• EXERCISE REQUIREMENTS:
Exactly the lines from the one containing "Instruction: Create new" through the end of the records must be reproduced; leave out all pictures.

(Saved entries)
"""

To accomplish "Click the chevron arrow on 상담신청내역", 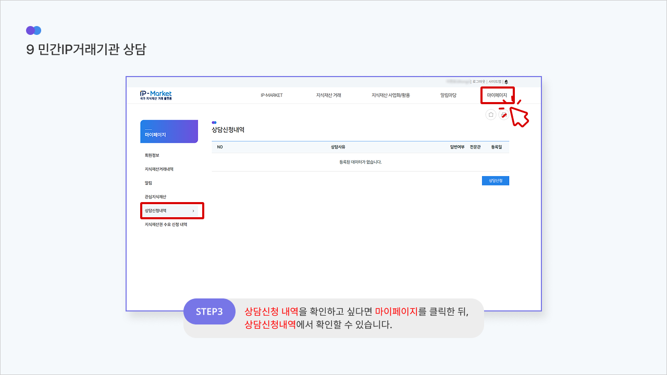I will pos(193,211).
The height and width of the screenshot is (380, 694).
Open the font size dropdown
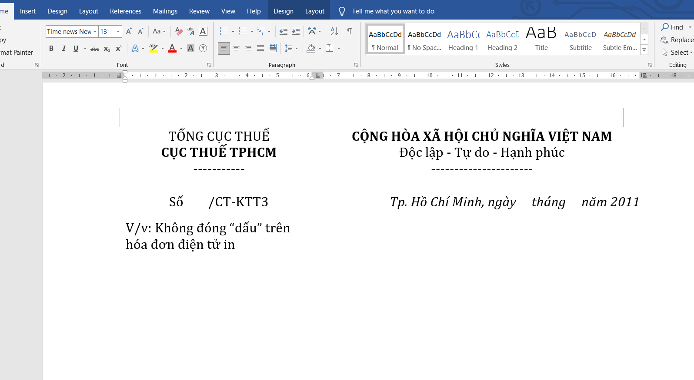(x=118, y=32)
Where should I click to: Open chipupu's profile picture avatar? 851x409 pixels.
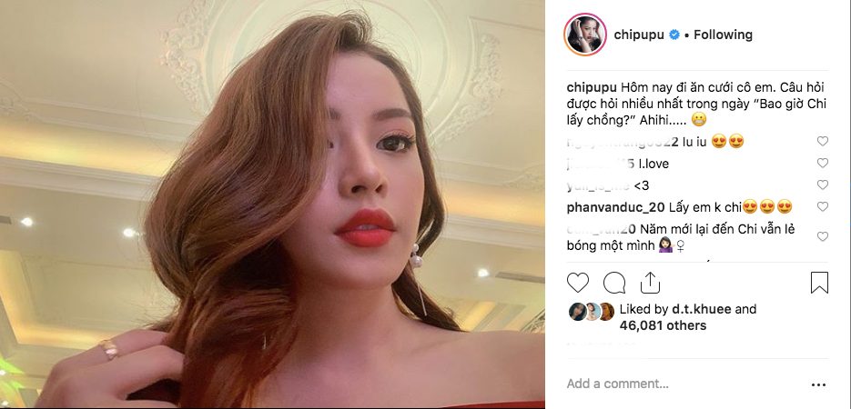(585, 35)
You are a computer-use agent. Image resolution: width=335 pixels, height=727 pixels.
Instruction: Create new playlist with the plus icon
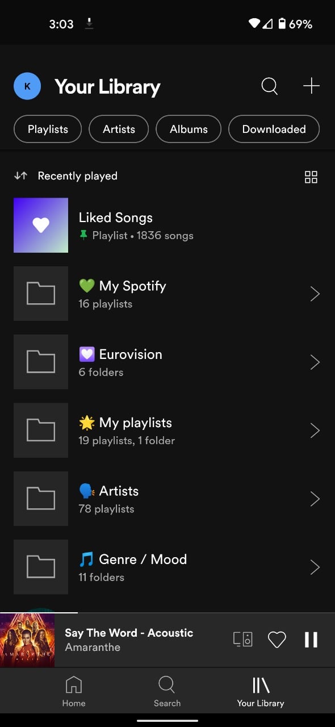(311, 86)
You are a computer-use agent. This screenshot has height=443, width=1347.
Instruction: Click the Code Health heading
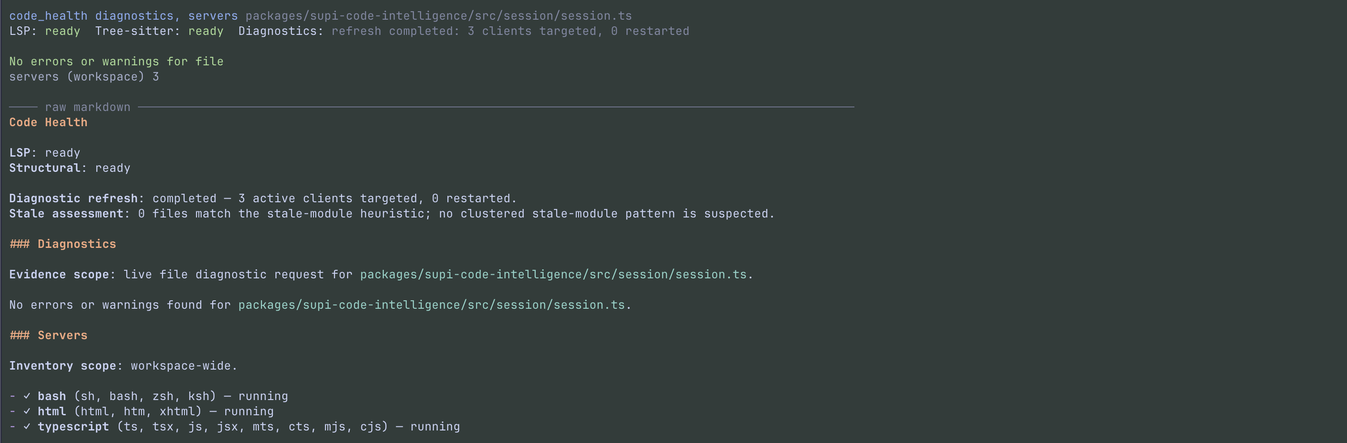[49, 122]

"""

• SOLUTION:
Instruction: Create new playlist with the plus icon
(311, 86)
You are a computer-use agent. This screenshot has height=443, width=1347.
Instruction: Click the Code Health heading
[49, 122]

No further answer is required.